BREAKING :
Sensex, Nifty close higher as IT stocks rally; Infosys jumps 6%

Sensex, Nifty close higher as IT stocks rally; Infosys jumps 6%

Markets Snap Losing Streak: The Indian benchmarks ended Friday in the green, with the BSE Sensex gaining 187.74 points (0.23%) to finish at 83,570.35. Simultaneously, the NSE Nifty 50 rose 28.75 points (0.11%), closing at 25,694.35.

Benchmark stock market indices ended higher on Friday, supported by a rally in IT stocks led by Infosys after the company announced its Q3 results.

The S&P BSE Sensex rose 187.74 points to close at 83,570.35, while the NSE Nifty50 gained 28.75 points to settle at 25,694.35.

Vinod Nair, Head of Research at Geojit Investments Limited, said markets witnessed positive momentum during the session, driven by encouraging Q3 earnings from IT companies and mid-sized banking stocks.

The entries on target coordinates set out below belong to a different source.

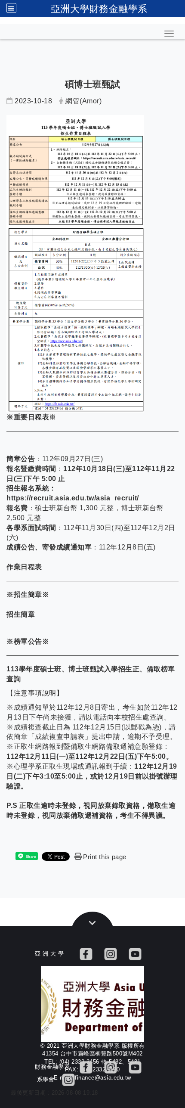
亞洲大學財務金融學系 (99, 8)
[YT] (135, 953)
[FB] (86, 953)
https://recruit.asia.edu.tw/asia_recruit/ (72, 498)
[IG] (110, 953)
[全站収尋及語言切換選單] (11, 8)
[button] (169, 33)
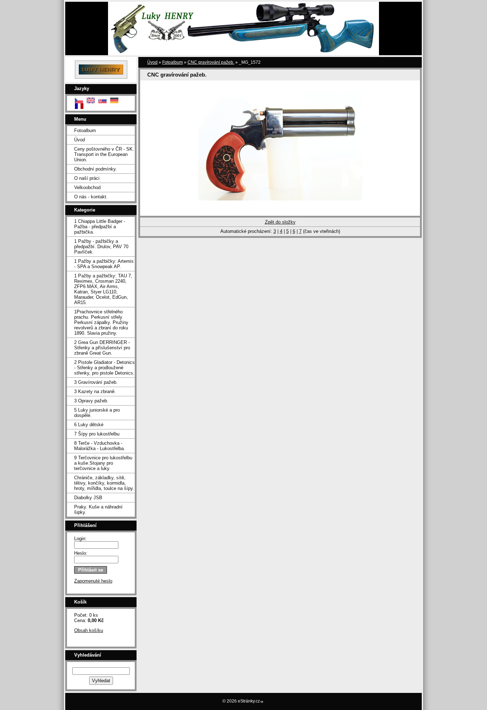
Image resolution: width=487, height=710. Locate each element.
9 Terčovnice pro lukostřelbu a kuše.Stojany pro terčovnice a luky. (103, 463)
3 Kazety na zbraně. (95, 391)
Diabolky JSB (88, 497)
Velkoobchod (87, 187)
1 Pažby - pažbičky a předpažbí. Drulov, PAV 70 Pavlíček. (101, 247)
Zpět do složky (280, 222)
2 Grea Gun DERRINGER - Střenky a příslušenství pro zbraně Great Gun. (102, 348)
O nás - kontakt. (91, 196)
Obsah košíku (88, 630)
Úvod (79, 139)
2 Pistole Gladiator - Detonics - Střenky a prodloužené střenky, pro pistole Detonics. (104, 368)
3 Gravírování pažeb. (96, 382)
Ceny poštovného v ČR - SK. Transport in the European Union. (104, 154)
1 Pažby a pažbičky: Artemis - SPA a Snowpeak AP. (104, 264)
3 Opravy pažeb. (91, 400)
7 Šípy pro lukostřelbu (96, 434)
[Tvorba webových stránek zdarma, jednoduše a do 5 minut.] (262, 701)
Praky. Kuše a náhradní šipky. (98, 509)
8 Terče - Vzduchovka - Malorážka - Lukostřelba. (99, 445)
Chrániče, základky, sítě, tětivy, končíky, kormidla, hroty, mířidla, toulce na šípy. (104, 483)
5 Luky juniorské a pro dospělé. (97, 412)
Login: (80, 538)
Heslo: (80, 553)
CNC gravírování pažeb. (211, 62)
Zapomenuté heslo (93, 581)
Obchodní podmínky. (95, 169)
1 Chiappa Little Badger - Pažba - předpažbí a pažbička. (99, 227)
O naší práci (86, 178)
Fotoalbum (85, 130)
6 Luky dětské (88, 424)
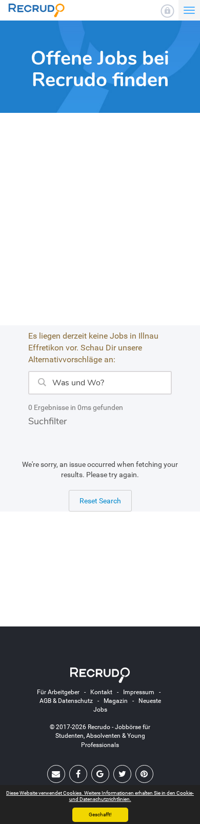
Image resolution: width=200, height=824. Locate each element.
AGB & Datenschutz (66, 700)
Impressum (138, 692)
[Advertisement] (100, 225)
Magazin (116, 700)
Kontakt (101, 692)
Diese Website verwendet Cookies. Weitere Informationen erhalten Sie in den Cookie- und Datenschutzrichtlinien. (100, 796)
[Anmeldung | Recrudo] (167, 11)
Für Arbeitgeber (58, 692)
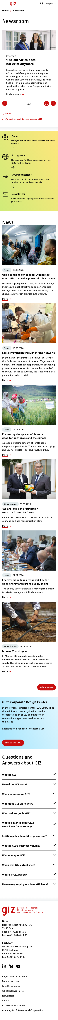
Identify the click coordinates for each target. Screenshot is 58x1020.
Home (5, 10)
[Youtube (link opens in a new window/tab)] (18, 967)
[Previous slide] (4, 103)
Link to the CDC (14, 743)
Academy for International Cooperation (22, 1010)
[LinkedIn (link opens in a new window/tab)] (4, 967)
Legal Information (11, 986)
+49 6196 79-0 (17, 953)
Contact (6, 1000)
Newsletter (8, 995)
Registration (8, 728)
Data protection (10, 981)
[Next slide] (53, 103)
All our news (46, 687)
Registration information (15, 976)
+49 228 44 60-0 (18, 931)
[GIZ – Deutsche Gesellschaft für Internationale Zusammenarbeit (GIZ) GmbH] (13, 3)
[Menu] (4, 4)
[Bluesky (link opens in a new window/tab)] (11, 967)
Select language (51, 3)
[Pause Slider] (46, 103)
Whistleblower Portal (13, 990)
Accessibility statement (14, 1005)
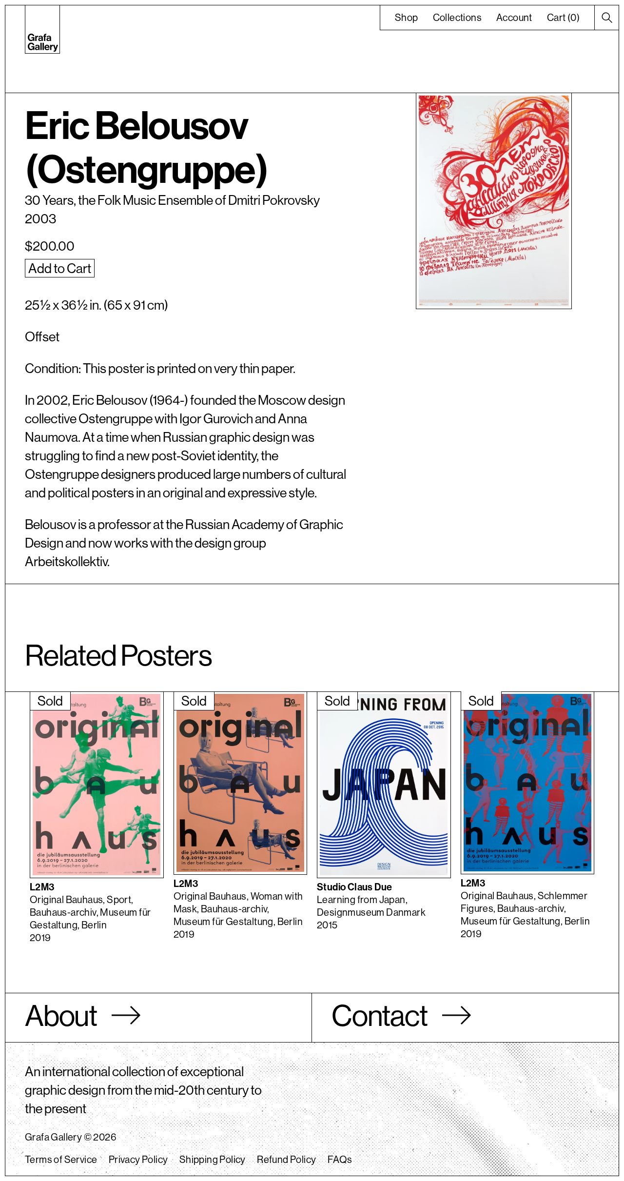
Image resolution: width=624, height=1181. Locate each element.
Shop (406, 17)
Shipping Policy (212, 1159)
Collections (457, 17)
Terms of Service (61, 1159)
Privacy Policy (138, 1159)
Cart (563, 17)
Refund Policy (286, 1159)
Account (514, 17)
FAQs (340, 1159)
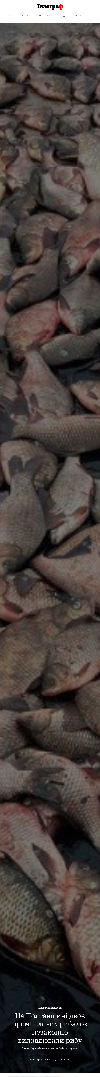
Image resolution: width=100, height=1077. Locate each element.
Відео (41, 16)
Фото (33, 16)
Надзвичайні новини (50, 1008)
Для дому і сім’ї (70, 16)
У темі (25, 16)
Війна (49, 16)
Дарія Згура (36, 1059)
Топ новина (14, 16)
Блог (58, 16)
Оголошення (85, 16)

However, he noted that profit booking toward the close capped the upside, resulting in only modest gains. The IT sector outperformed after a leading industry bellwether raised its revenue growth outlook, boosting expectations of higher technology spending.

Infosys emerged as the top gainer on the Sensex, surging 5.65%, followed by Tech Mahindra, which jumped 5.17%. HCL Technologies rose 1.82%, State Bank of India gained 1.36%, and UltraTech Cement advanced 0.94%.

Losses were led by Eternal, which fell 3.89%. Asian Paints declined 2.08%, Bharat Electronics slipped 1.85%, Sun Pharmaceutical Industries dropped 1.84%, and Maruti Suzuki ended 1.78% lower.

Vatsal Bhuva, Technical Analyst at LKP Securities, said the Nifty formed a bearish gravestone doji candlestick on the daily chart, while the RSI remains in a bearish crossover, indicating underlying weakness.

He added that the index is consolidating with a negative bias between the 25,550–25,600 support zone, where the 100-day SMA is placed, and the 25,850–25,900 resistance range. Immediate support is seen near 25,600, below which a deeper correction could occur, while resistance is placed around 25,835–25,900 in the near term.